▸ Work to do
Convert the material from the line with "I will point(76,492)." up to and including the line with "point(1679,486)" into a two-column CSV with the columns instruction and location. Each row should hold one instruction and its location, each in a single quoted field with line breaks replaced by spaces.

▸ Records to use
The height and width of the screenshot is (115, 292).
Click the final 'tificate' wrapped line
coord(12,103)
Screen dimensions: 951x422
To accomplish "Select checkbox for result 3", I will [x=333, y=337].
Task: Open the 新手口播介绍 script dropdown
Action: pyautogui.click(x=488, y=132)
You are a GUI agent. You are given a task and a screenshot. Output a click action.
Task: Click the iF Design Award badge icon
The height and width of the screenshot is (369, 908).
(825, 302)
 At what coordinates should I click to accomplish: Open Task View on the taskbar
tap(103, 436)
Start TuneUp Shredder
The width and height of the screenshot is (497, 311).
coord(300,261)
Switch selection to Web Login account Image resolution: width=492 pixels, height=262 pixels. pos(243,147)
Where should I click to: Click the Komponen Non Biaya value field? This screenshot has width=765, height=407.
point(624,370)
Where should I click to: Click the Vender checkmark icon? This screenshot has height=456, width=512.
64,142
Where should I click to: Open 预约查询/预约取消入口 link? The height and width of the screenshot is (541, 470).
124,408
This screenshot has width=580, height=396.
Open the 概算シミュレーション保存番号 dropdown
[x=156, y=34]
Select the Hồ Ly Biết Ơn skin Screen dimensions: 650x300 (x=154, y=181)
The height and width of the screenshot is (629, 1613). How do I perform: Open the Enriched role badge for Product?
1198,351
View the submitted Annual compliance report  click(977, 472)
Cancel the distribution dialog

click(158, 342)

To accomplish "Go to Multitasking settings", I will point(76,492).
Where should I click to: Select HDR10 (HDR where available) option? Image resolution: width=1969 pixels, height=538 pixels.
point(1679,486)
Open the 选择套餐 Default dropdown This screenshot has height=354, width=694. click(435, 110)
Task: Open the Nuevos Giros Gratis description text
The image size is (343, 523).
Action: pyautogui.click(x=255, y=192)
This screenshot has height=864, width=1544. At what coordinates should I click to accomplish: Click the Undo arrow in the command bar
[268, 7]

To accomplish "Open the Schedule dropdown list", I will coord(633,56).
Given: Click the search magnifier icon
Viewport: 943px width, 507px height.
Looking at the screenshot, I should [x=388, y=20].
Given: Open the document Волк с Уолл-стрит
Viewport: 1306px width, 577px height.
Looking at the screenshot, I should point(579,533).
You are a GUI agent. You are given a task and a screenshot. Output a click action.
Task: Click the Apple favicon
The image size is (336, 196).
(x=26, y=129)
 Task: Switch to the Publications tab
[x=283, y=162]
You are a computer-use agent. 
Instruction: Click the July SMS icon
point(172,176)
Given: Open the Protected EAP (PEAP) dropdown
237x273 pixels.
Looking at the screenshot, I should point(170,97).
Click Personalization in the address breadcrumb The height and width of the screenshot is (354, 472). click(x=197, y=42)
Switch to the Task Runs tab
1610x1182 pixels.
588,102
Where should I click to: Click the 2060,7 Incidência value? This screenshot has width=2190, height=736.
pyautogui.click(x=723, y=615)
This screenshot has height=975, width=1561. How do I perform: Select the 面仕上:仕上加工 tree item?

▸ Problem solution
instruction,location
"To accomplish ""Go to Multitasking settings"",","I will point(76,492)."
"Where should I click to: Select HDR10 (HDR where available) option? Image resolution: width=1969 pixels, height=538 pixels.","point(1679,486)"